Unlike bar & column graphs, don’t always need to start at 0
The purpose of line graph is to show the change
Including zero can mean zooming so far out that changes disappear

118
Q

don’t smooth to a curve: line charts

A

Smoothing / curve fitting algorithms distort and misrepresent how many data points it’s based on

119
Q

avoid multiple axis: line charts

A

Different scaling of two axes can invite very different conclusions

120
Q

why are election maps bad

A

either distort geography or distort politics

121
Q

why are election cartograms bad

A

Cartograms distort map too much, make it hard to find states

122
Q

why are red and blue or shades of purple election maps bad

A

Red & blue makes sense for highlighting winner-take-all results like the Electoral college
Purple is better for showing where it’s close (more useful for strategy)

123
Q

Are people more trusting of media in the control group or in the treatment group?

what kind of test
why

A

Test: Chi-square test

Reasoning: Chi-square test is used for categorical data comparison, like comparing proportions or frequencies between groups.
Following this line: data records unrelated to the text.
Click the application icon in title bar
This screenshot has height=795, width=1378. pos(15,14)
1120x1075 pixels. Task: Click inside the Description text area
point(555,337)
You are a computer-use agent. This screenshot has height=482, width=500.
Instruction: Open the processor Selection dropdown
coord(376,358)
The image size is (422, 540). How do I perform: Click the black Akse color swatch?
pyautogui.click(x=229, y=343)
Here, you’re comparing the proportions of people trusting media in two different groups (control vs. treatment).

124
Q

Do more people vote in the treatment group or in the control group?
what kind of test
why

A

Test: Chi-square test

Reasoning: Similar to the first scenario, you’re comparing proportions of people who vote in two different groups, so a chi-square test would be appropriate.

125
Q

How is age in years related to political ideology (on a 1 to 7 scale)?
what kind of test
why

A

Test: Correlation

Reasoning: Correlation measures the strength and direction of a relationship between two continuous variables. Here, you’re examining the relationship between age (continuous) and political ideology (also continuous but measured on a scale), so Pearson correlation coefficient or Spearman’s rank correlation coefficient would be appropriate depending on the nature of the data.